И все же я считал себя спасителем семейства. В воображении моем мелькали затейливые сценарии, в которых я стучал по столу начальника полиции и грозил ему страшными карами, если моего отца сей же час не отпустят. «Немедленно! Сейчас! Сию секунду!» — орал я, хлопая ладонью по инспекторскому столу. Бабушка Эльза говорила, что таких людей нужно третировать, как слуг, и тогда они будут вести себя соответственно. «И принесите стакан воды, мне жарко». Я продумывал планы секретных поручений, которые мне еще доверят, как вдруг меня окликнули. Это был отец.
Он возвращался от цирюльника и шел не спеша, направляясь в свое любимое кафе в здании фондовой биржи.
— Почему ты не в тюрьме? — спросил я, с трудом скрывая разочарование.
— В тюрьме? — воскликнул папа, словно хотел сказать: «Это еще что за глупости?» — Мне лишь хотели задать несколько вопросов. Доносы, все ложные доносы. Ты сделал все, что я сказал?

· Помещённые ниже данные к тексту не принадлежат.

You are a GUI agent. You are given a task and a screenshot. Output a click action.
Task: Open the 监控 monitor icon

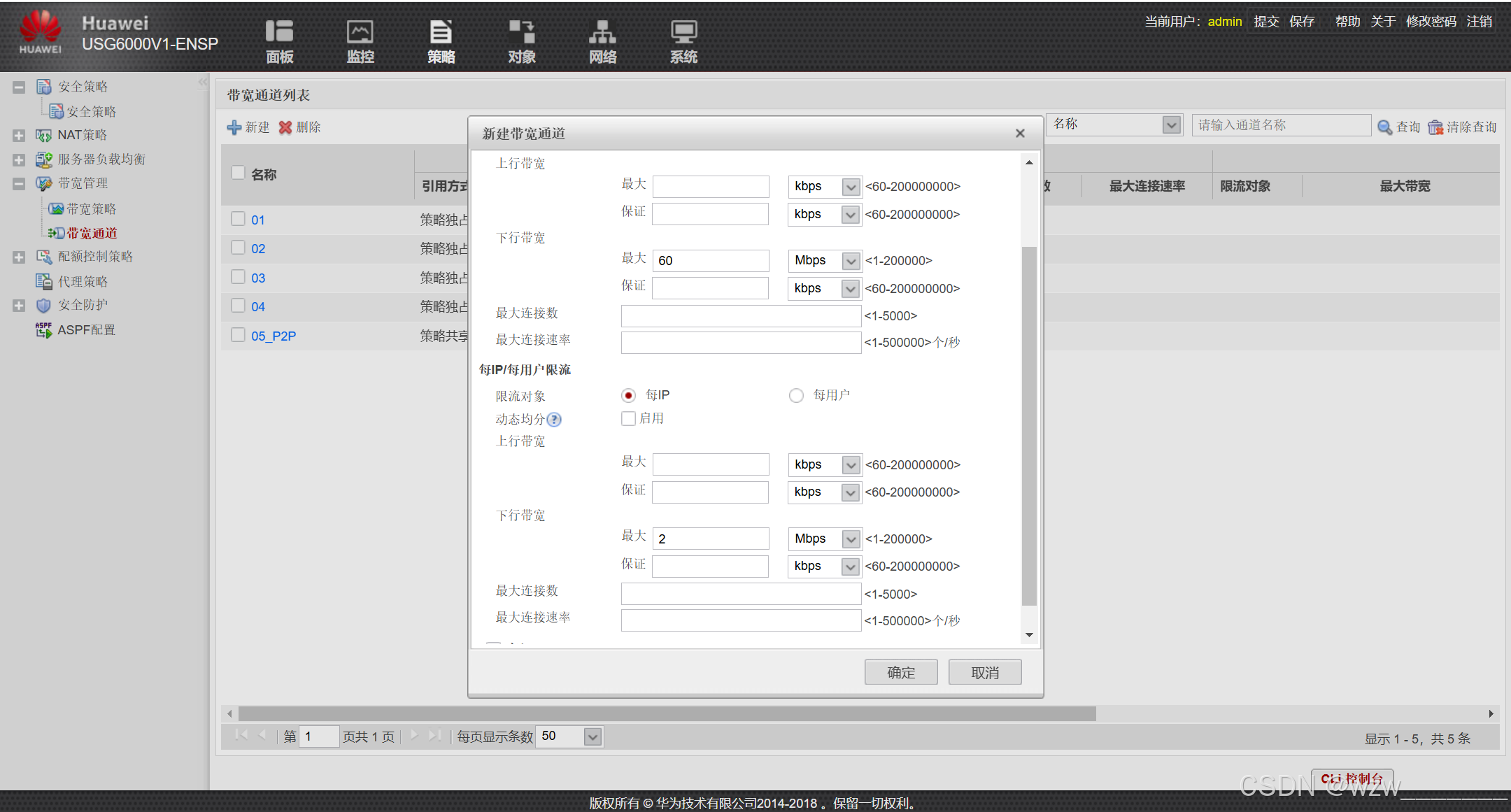[360, 32]
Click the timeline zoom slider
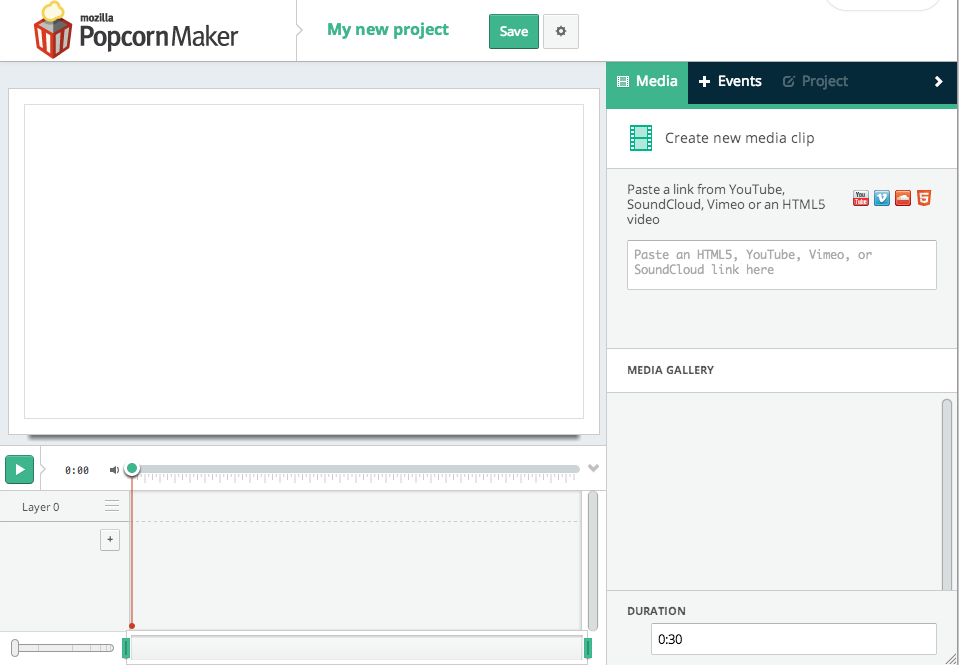Screen dimensions: 959x665 point(60,648)
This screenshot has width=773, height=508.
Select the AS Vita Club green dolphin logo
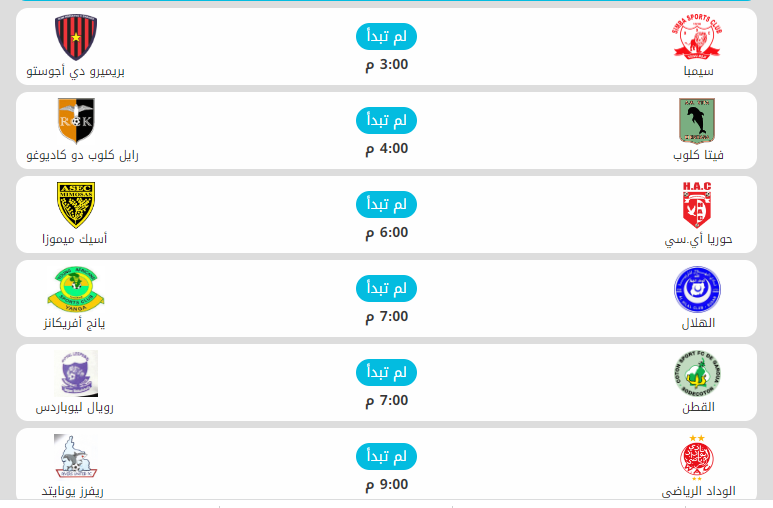pos(697,122)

— Все, кроме синьора Розенталя.
— Вот и хорошо. Об остальном я позабочусь. Кстати, что Молко, согласился?
Я ответил утвердительно.
— Замечательно. — И, спохватившись, уточнил: У тебя деньги с собой?
— Да.
— Тогда пошли. Угощу тебя кофе. Ты ведь пьешь кофе? А деньги передашь мне под столом.
Мимо прошла молодая женщина, и отец обернулся.
— Видал? Вот это я называю идеальными лодыжками.
В кафе отец представил меня присутствующим. Все эти дельцы, банкиры, промышленники собирались тут каждое утро около одиннадцати. Все они лишись состояния или вот-вот должны были его потерять.
— Он даже прочел «Жизнеописания» Плутарха, — похвастался отец.
— Прекрасно, — откликнулся один из посетителей, судя по акценту, грек. — Значит, ты наверняка помнишь о Фемистокле.
— Разумеется, помнит, — ответил отец.
— Тогда я тебе объясню, как Фемистокл выиграл Саламинское сражение, потому что об этом, мой дорогой, тебе в школе не расскажут. — Мосье Панос достал паркеровскую ручку и принялся рисовать на уголке газеты боевой порядок кораблей. — А знаешь, кто мне все это объяснил? — спросил он, и подернутые пеленой глаза его блеснули самодовольством. Мосье Панос взъерошил мне волосы. — Знаешь кто? Да никто, я сам во всем разобрался, — сказал он. — Потому что мечтал стать адмиралом греческого флота. А потом выяснилось, что в Греции нет флота, так что во время сражения при Эль-Аламейне я вынужден был пойти служить в Красный Крест.
Все расхохотались, а за ними и мосье Панос — хотя, может, и не понимал, отчего они смеются.
— У меня до сих пор хранится «люгер», который мне отдал умирающий немецкий солдат. В нем осталось три пули, и теперь я точно знаю, для кого они. Первая для президента Насера. Вторая для моей жены, потому что, видит Бог, она это заслужила. А третья для меня. Jamais deus sans trois. — Тут все снова грохнули. — Не так громко, — предостерег их грек, но я все равно хохотал от души. Вытирая глаза, я заметил, как один из мужчин коснулся папиной руки. Этот жест не предназначался для моих глаз, но я увидел, что отец беспокойно обернулся на столик позади. Там сидела та женщина с красивыми щиколотками.
— Ты ничего не хочешь мне сказать? — папа хлопнул меня по коленке.
— Вообще-то, я утром собирался пойти в бассейн.
— Так и иди, — ответил он и забрал деньги, которые я незаметно передал ему под столом. — Прямо сейчас и ступай.